* Listed records:
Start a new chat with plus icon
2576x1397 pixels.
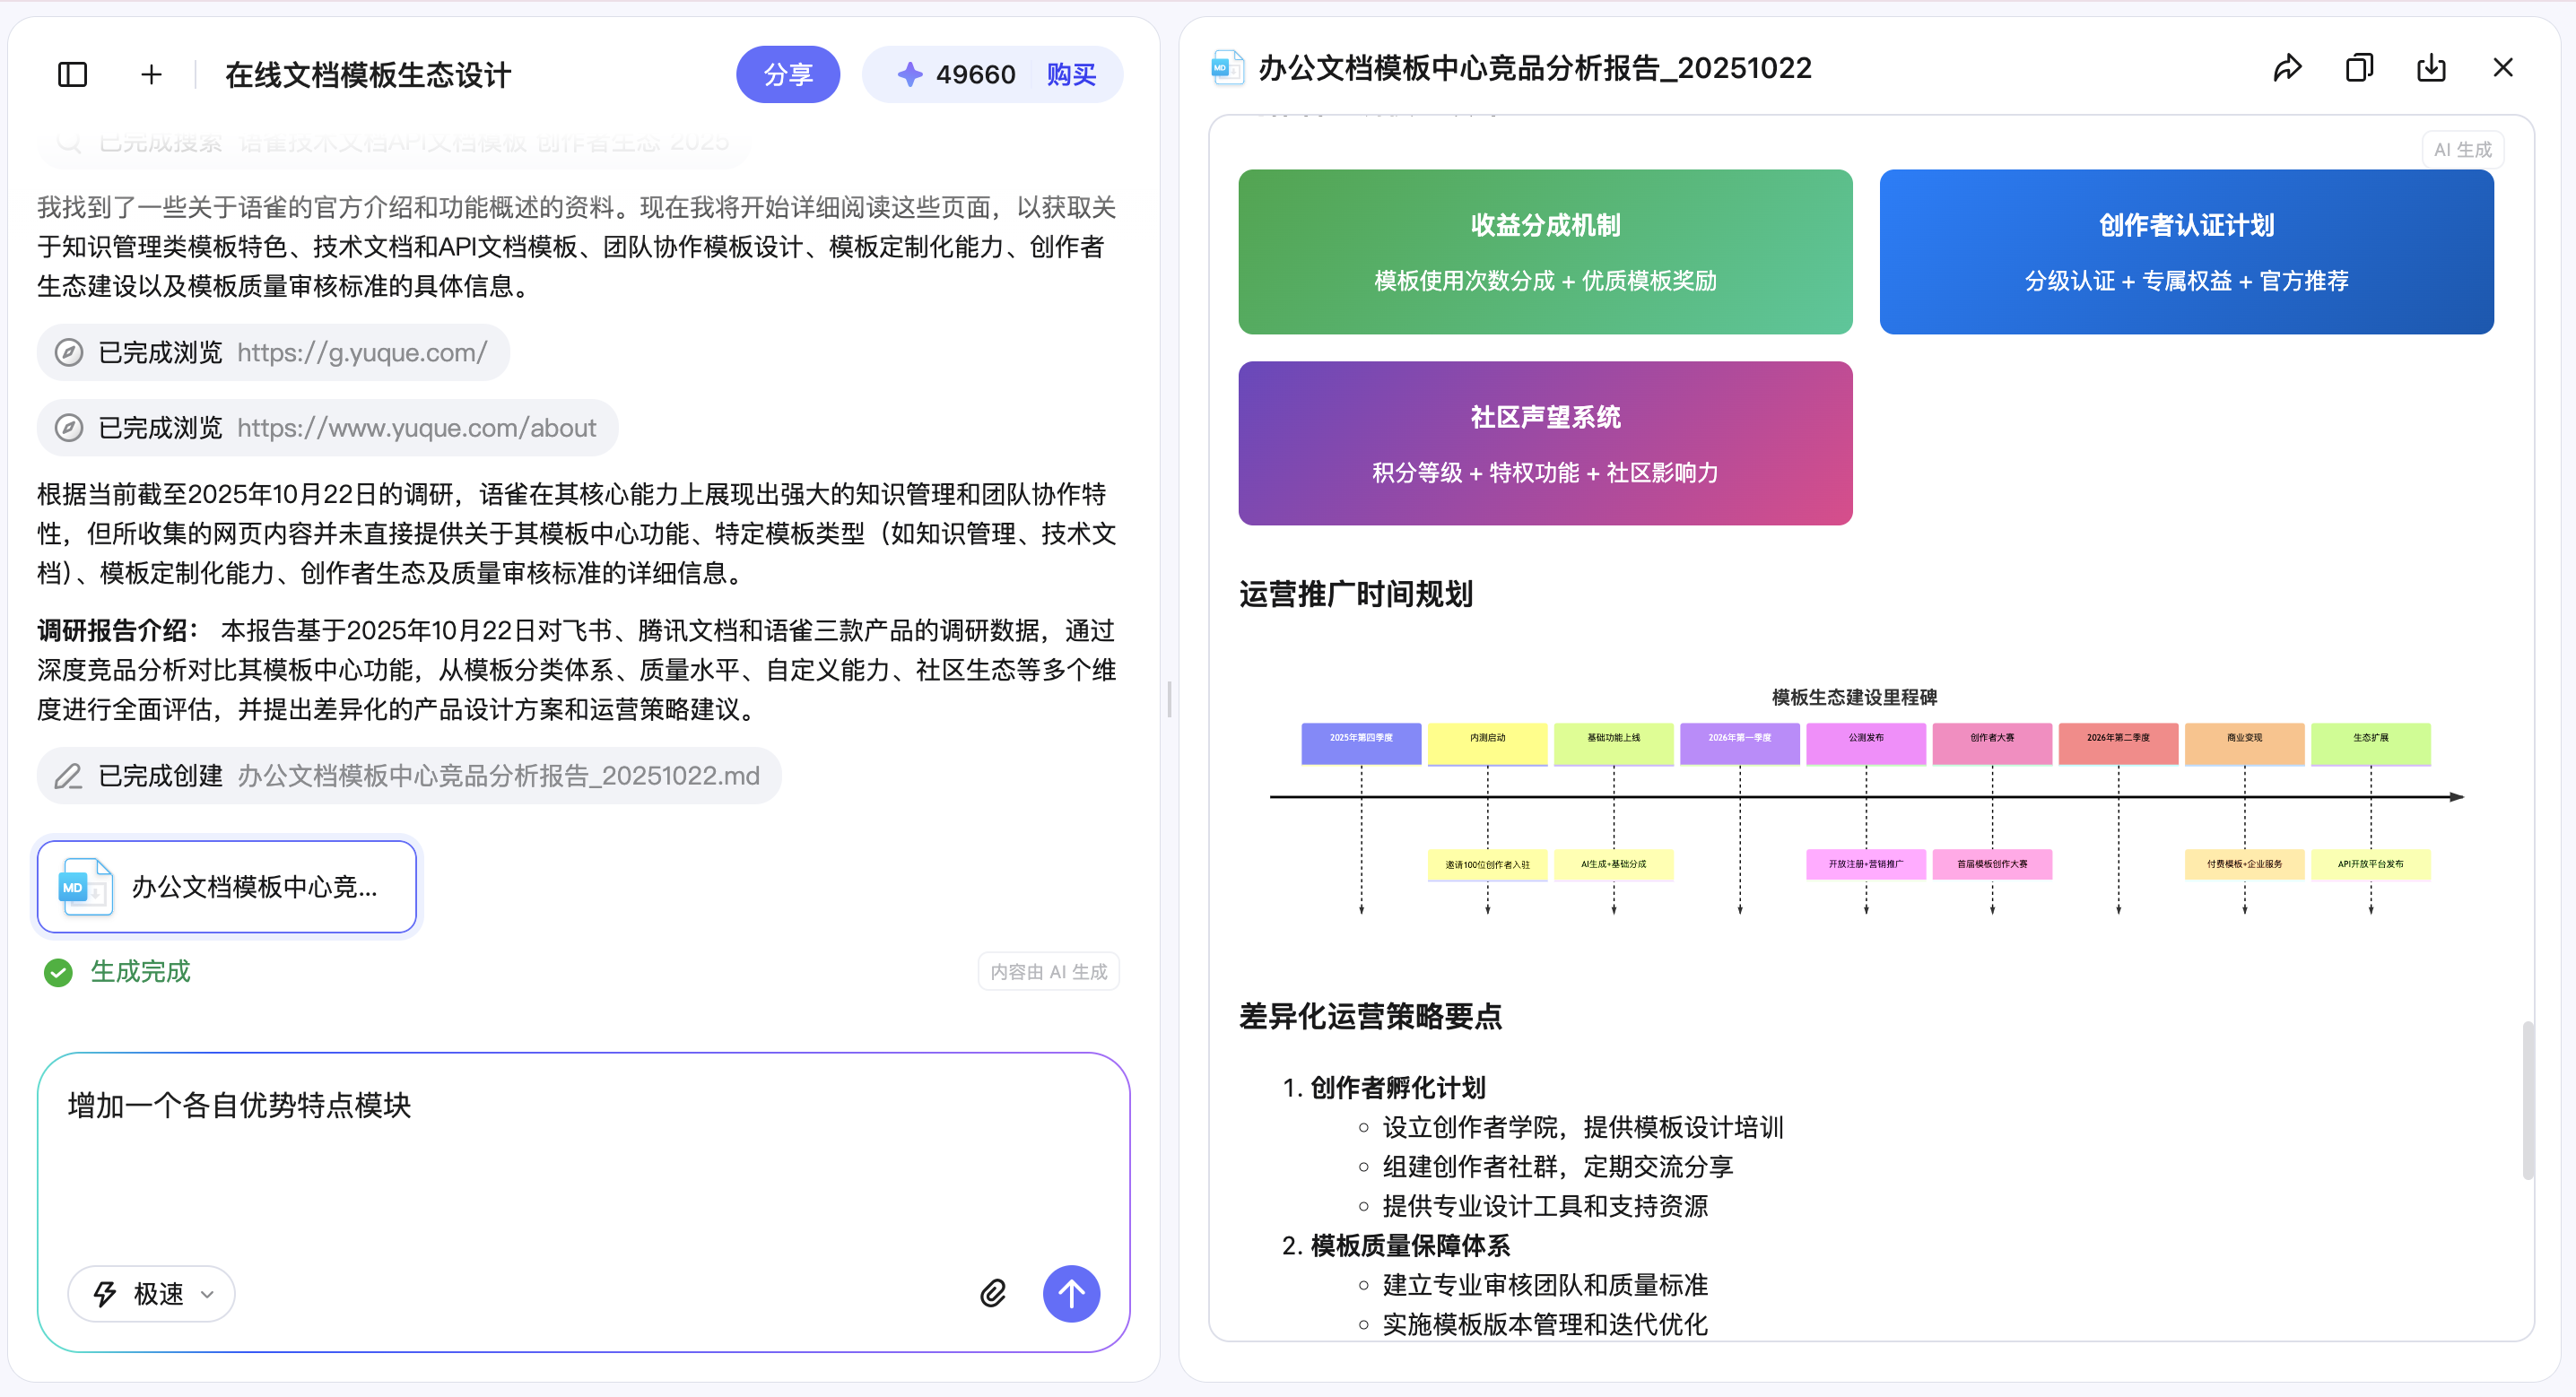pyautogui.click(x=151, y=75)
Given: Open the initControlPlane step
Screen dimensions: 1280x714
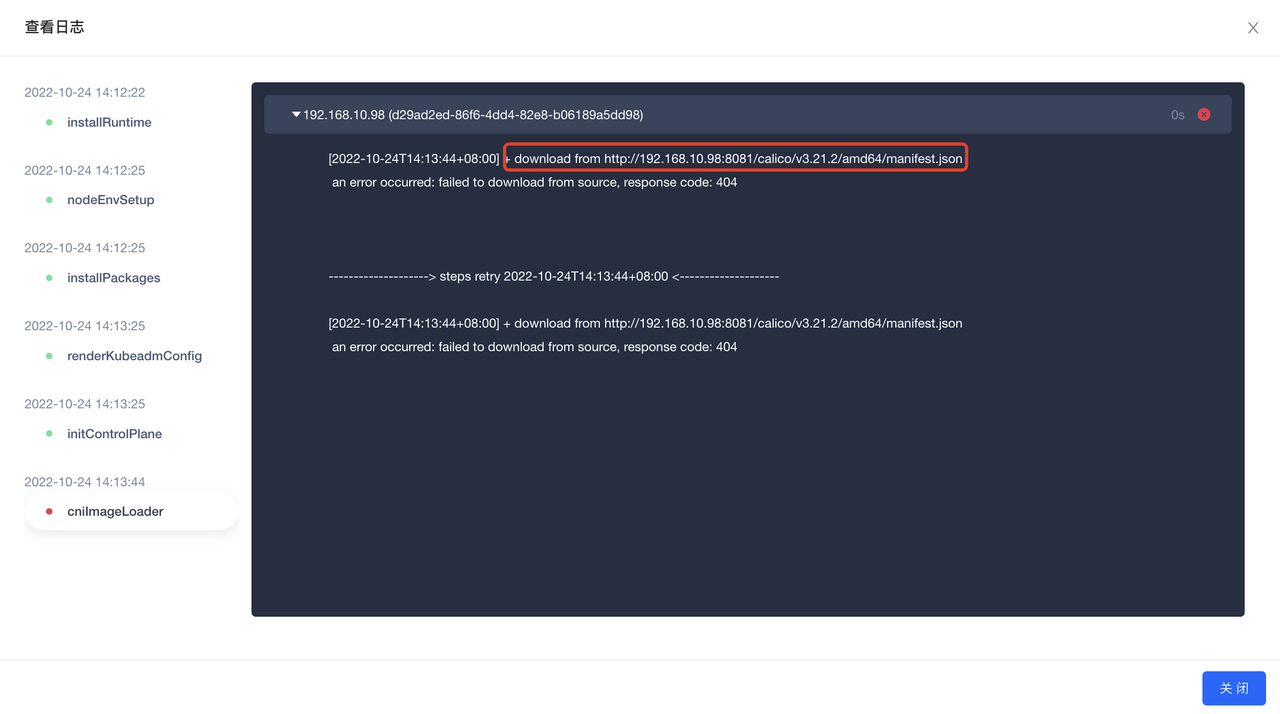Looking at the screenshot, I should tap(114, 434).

* Problem statement: Repeat every row above word for word, leaving out the pictures.

* Answer to this problem:
Start a new chat with plus icon
2576x1397 pixels.
pyautogui.click(x=151, y=75)
Given: Open the initControlPlane step
Screen dimensions: 1280x714
Looking at the screenshot, I should tap(114, 434).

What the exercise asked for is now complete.